- **YOUR OBJECTIVE**
Count the lines in the items below that contain the word "Viewport", and give only the number.
— begin RECORDS PROVIDED —
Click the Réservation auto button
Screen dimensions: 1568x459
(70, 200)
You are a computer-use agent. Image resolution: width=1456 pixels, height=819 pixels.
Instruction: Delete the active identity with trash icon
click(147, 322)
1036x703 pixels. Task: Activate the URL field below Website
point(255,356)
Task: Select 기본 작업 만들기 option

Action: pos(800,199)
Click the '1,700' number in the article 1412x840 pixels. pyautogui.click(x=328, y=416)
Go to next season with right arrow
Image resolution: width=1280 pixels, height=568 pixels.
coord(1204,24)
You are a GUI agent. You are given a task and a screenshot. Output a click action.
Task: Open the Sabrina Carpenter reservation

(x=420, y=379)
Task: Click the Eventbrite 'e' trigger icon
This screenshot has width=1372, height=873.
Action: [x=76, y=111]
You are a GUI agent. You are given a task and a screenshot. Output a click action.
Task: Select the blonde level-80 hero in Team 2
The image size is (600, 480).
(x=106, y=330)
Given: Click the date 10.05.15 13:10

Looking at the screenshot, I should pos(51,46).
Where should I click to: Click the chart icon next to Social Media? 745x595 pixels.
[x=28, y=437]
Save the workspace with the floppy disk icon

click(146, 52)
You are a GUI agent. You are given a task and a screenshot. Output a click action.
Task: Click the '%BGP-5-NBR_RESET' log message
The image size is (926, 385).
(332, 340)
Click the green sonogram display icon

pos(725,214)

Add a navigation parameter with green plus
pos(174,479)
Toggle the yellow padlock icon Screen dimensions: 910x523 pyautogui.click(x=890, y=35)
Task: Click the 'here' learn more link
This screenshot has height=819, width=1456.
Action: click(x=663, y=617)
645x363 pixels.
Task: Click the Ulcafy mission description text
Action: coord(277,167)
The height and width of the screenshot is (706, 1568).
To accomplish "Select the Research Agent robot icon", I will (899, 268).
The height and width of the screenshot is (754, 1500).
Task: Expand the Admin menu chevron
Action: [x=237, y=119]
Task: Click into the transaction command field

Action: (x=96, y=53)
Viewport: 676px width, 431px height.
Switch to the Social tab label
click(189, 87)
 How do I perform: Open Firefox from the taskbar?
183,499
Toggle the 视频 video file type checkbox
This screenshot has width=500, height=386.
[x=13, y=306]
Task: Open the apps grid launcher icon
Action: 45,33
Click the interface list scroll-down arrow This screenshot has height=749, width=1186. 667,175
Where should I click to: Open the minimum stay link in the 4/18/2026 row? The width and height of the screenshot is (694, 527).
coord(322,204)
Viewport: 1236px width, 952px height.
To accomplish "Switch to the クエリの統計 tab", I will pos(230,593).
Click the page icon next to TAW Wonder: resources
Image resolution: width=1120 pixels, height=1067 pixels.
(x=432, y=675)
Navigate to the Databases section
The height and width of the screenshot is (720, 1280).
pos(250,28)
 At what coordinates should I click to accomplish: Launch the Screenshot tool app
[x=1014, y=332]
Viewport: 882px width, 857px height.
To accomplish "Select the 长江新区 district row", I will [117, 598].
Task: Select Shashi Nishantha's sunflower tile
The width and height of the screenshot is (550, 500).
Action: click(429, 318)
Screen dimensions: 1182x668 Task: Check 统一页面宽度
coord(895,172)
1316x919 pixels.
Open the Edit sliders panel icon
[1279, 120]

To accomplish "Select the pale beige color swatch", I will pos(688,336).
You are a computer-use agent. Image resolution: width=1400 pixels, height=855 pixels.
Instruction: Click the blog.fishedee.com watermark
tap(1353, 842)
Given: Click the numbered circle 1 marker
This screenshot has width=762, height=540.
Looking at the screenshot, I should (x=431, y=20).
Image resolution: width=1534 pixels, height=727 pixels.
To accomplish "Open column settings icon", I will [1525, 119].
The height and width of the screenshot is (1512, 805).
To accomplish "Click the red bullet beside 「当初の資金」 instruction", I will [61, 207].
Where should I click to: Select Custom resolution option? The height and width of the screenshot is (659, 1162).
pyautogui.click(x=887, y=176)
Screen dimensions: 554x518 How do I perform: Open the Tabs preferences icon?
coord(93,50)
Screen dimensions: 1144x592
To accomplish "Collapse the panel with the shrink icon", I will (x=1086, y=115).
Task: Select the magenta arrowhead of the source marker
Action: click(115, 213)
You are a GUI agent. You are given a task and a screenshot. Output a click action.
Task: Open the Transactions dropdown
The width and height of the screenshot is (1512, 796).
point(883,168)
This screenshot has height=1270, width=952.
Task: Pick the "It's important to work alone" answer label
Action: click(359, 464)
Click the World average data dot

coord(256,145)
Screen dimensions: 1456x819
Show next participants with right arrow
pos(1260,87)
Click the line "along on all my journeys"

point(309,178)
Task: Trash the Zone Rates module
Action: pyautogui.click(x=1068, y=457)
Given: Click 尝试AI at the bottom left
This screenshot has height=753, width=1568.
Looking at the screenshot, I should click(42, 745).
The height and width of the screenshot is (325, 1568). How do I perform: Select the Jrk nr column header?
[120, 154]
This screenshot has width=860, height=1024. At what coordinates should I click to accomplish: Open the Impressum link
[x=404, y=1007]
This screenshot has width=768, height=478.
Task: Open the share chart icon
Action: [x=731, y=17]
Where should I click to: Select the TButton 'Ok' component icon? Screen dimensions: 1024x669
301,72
— end RECORDS PROVIDED —
- **THE RESPONSE**
3